17 June 2011

“Did nobody see this was a bad idea?”

How did this paper get published?”

This is a common refrain in conferences, journal clubs, and science blogs. You look at a paper and thing, “Why oh why could people not see the flaws? Why couldn’t the authors see it? How did the reviewers miss this? What was the editor thinking?”

We scientists might obsess about this a little too much. Why should science be different from other kinds of human endeavor?

I like movies. I try to see a new movie in the theater every week. (And yes, I have yet another blog with movie reviews.)

From a purely financial point of view, the stakes when you make a movie are generally much higher than for scientific papers. For basic biology, many grants cost hundreds of thousands of dollars. Movies routinely cost tens of millions of dollars.

Quite often, you’ll hear political pundits talk about how private industry gets “signals” to be efficient public government does not. Businesses have to be profitable, after all. You would think that people would think very carefully when then set out to make a movie. They would read the script. They would scrutinize the costs. They would try to make something that people would want to see.

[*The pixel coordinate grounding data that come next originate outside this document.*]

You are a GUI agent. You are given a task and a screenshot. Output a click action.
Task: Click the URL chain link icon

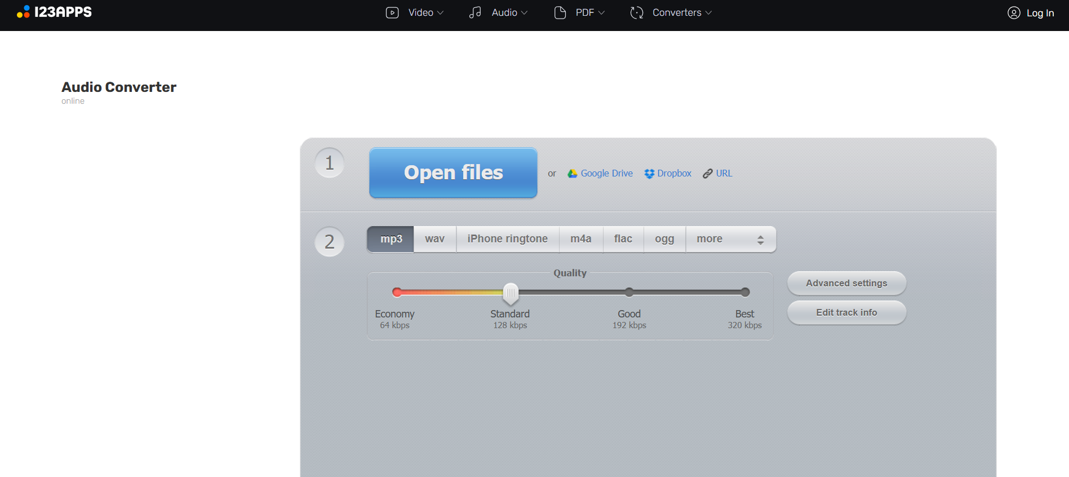707,174
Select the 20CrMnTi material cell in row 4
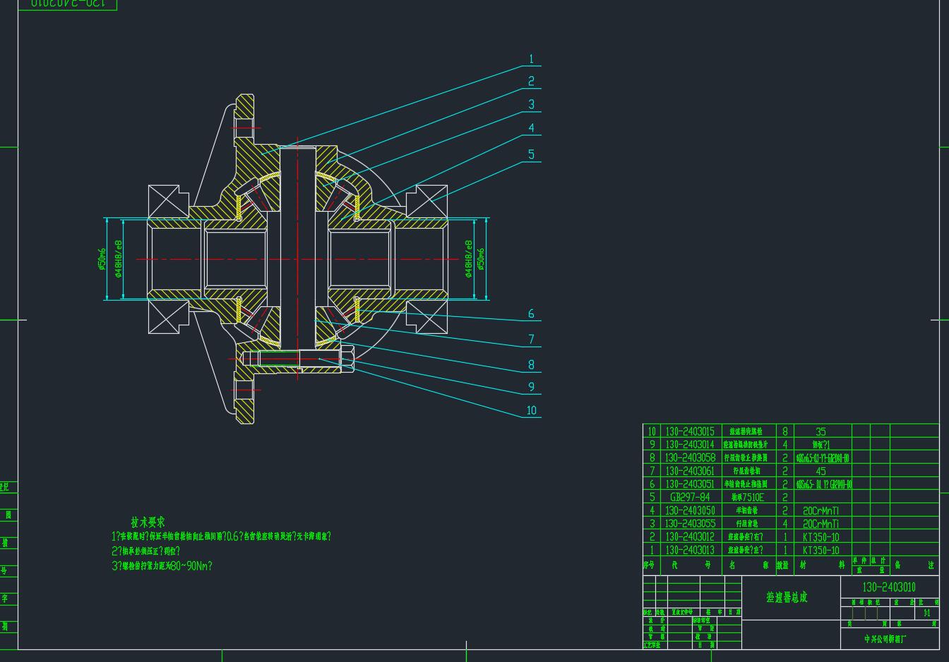Screen dimensions: 949x662 pyautogui.click(x=820, y=510)
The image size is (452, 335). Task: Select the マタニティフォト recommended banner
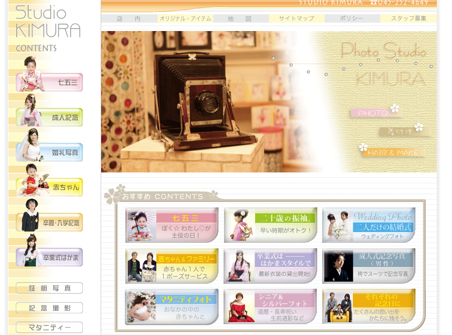172,306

And yet, somehow, we have this:


And this:


And this:





And you ask, “How did this happen?”

How could writers, directors, producers, and everyone else involved not look at each other at some point and go, “This is going to be so bad, we should stop right now”?

Nobody has a good answer. Some of it is that people get too close to their projects, and lose objectivity. But there are so many people and so much money involved that you just have wonder: “What were they thinking?”

There is a saying in the film making business: “Nobody sets out to make a bad movie.”

But that doesn’t mean the endeavor is necessarily a complete waste. I like this this bit from Todd Brown:

No serious, professional filmmaker ever set out to make a bad movie. Not one. They all set out to make the best movies they could under the circumstances they were presented with. It’s the struggle to be good that gives them their vitality and their continuing drawing power. When they’re funny it’s not because they wanted to be bad - it’s because they tried to be good and missed so badly. Even Ed Wood believed he was making art.

Sometimes, you can find a small redeeming thing in a terrible film. An actor who doesn’t phone in the performance. A single genuinely funny joke. A good piece of music.

Nobody sets out to write a bad scientific paper.

Science is a creative process. And the creative process is messy, filled with people who are just trying to do the best they can. And sometimes there will be something of value that someone else might be able to use.

Additional: David Pogue calls the reason nobody says anything “the Broadway flop effect.